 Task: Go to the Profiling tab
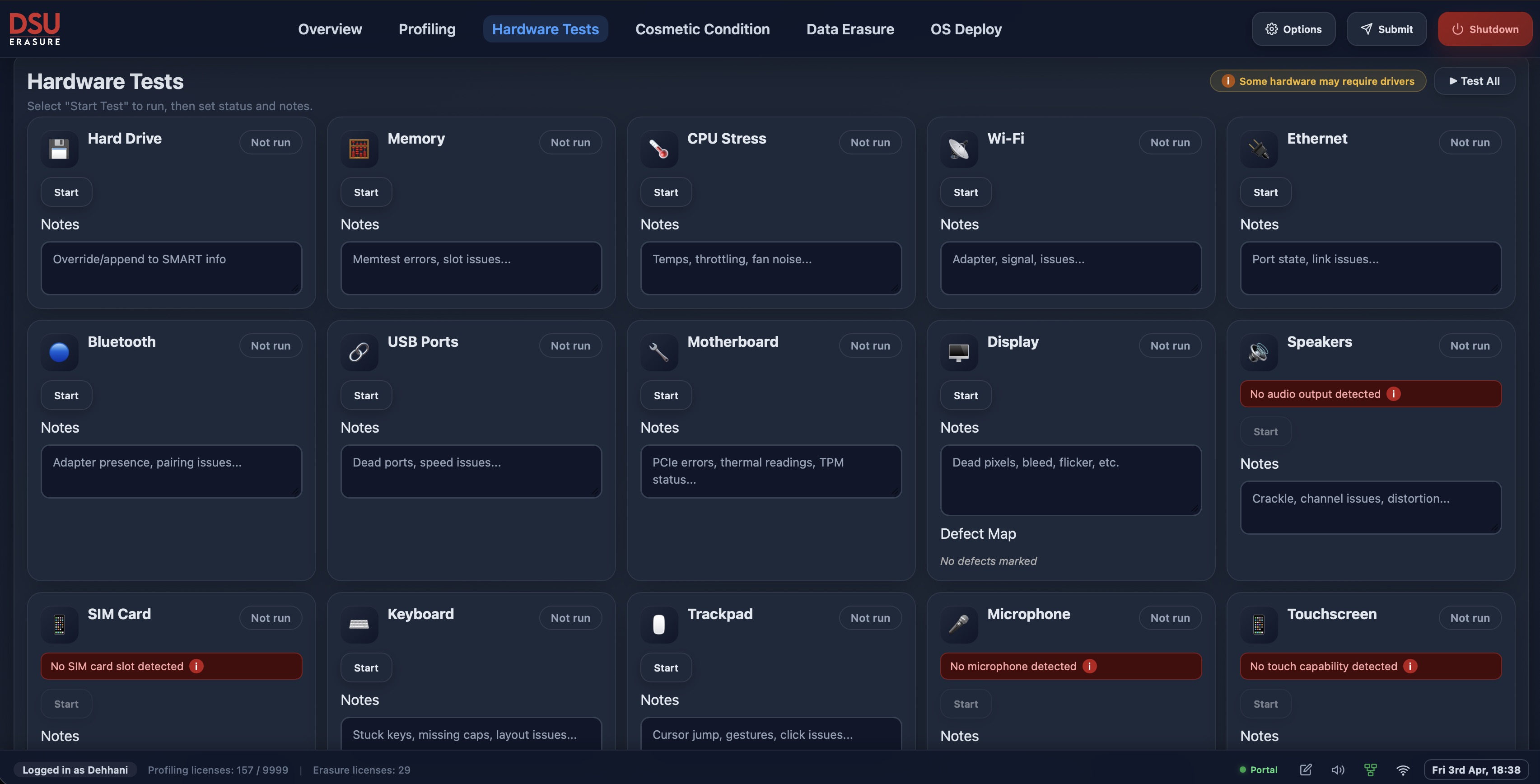427,29
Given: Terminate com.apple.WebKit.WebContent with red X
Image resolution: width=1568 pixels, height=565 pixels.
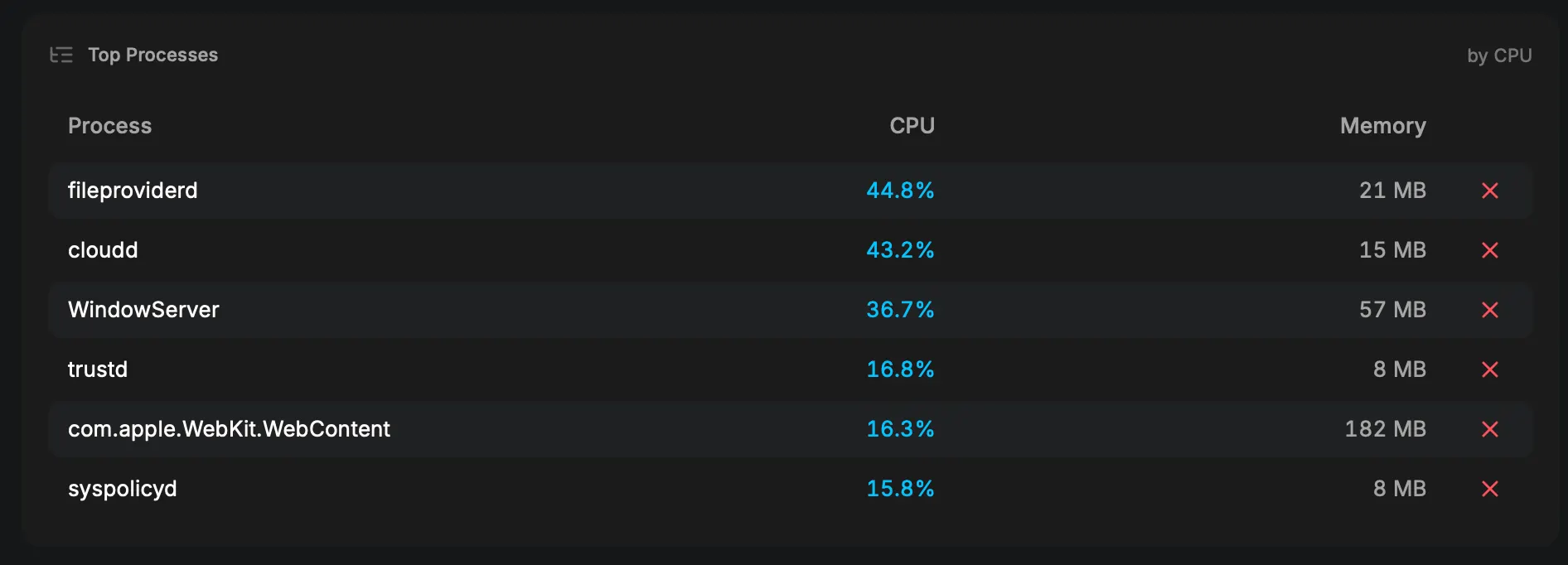Looking at the screenshot, I should (1489, 429).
------
> [What to do]: Change "Profiling" to "Timelines" and rewrite the entries with everything else kept the same. Leave the pictures out.

> [Exercise output]:
 Task: Go to the Timelines tab
427,29
Given: Terminate com.apple.WebKit.WebContent with red X
Image resolution: width=1568 pixels, height=565 pixels.
Looking at the screenshot, I should (1489, 429).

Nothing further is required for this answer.